Il y a au moins deux bonnes raisons pour visiter le palais: le jardin et la salle de bal.
Le palais possède l’un des plus vastes jardins privés vénitiens. Ce jardin s’étend de manière lumineuse derrière le palais, invisible de l’extérieur, comme s’il s’agissait d’une villa de campagne. C’est rare de retrouver un si grand jardin à Venise, qui souffre une manque chronique de verdure. Au fond du jardin, se trouve une petite Loggia néoclassique que les Zenobio utilisaient pour des rencontres littéraires.
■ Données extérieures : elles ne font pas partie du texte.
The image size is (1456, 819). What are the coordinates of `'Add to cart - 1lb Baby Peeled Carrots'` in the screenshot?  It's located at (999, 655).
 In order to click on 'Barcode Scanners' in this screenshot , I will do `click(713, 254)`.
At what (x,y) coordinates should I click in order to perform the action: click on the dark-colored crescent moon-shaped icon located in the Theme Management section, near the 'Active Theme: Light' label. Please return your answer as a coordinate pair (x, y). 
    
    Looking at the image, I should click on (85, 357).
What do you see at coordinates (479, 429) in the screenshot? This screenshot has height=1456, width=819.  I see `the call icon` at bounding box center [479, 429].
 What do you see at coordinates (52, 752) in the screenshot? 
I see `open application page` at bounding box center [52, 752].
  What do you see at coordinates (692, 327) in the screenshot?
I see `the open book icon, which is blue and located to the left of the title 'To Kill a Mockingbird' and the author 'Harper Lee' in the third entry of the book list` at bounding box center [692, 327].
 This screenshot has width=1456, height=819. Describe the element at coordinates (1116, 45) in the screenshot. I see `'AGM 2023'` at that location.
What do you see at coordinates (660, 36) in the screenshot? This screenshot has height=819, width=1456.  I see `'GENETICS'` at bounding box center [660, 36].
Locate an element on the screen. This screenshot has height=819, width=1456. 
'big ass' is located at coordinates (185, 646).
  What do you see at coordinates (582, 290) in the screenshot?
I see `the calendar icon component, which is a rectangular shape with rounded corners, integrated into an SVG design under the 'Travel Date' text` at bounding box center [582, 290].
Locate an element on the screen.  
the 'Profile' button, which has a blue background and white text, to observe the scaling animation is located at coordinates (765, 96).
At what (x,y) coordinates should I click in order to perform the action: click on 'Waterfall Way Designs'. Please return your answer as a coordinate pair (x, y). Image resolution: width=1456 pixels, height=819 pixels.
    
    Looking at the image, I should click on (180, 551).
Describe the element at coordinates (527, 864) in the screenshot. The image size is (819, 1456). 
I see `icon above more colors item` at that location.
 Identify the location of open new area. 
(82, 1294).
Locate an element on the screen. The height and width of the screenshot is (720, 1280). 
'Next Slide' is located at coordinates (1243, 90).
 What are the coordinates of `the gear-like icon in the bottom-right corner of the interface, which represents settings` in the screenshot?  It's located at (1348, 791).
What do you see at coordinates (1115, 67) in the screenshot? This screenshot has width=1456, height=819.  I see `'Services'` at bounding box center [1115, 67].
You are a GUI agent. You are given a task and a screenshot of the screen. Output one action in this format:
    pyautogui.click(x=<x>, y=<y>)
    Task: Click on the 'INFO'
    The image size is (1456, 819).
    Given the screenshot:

La salle de bal est situé au premier étage du palais avec une exceptionnelle hauteur sous plafond comme incluant le deuxième étage. Elle est aussi appelée ‘salle des miroirs’. Dans cette pièce, on est toute de suite transporté dans une autre dimension, celle des fêtes mémorables du 18ème siècle! La décoration est surabondante : les stucs, l’or, les fausses perspectives, les volutes, les festons et les médaillons, tout invite à faire la fête. L’harmonie de l’espace est garantie par un fort sens d’unité stylistique.
Les scènes à sujet mythologique des fresques des murs et du plafond, intègrent les mirobolantes architectures en trompe-l’œil. Le mythe d’Apollon, dieu de la lumière, domine la salle en glorifiant la famille Zenobio. Les grands et magnifiques miroirs des murs, amplifient l’espace en reflétant à l’infini la lumière de l’or, le blanc et le rose du décor avec un effet scénographique digne d’un grand théâtre. L’orchestre jouait d’une tribune à demi-cachée en hauteur laissant ainsi tout l’espace de danse aux invités.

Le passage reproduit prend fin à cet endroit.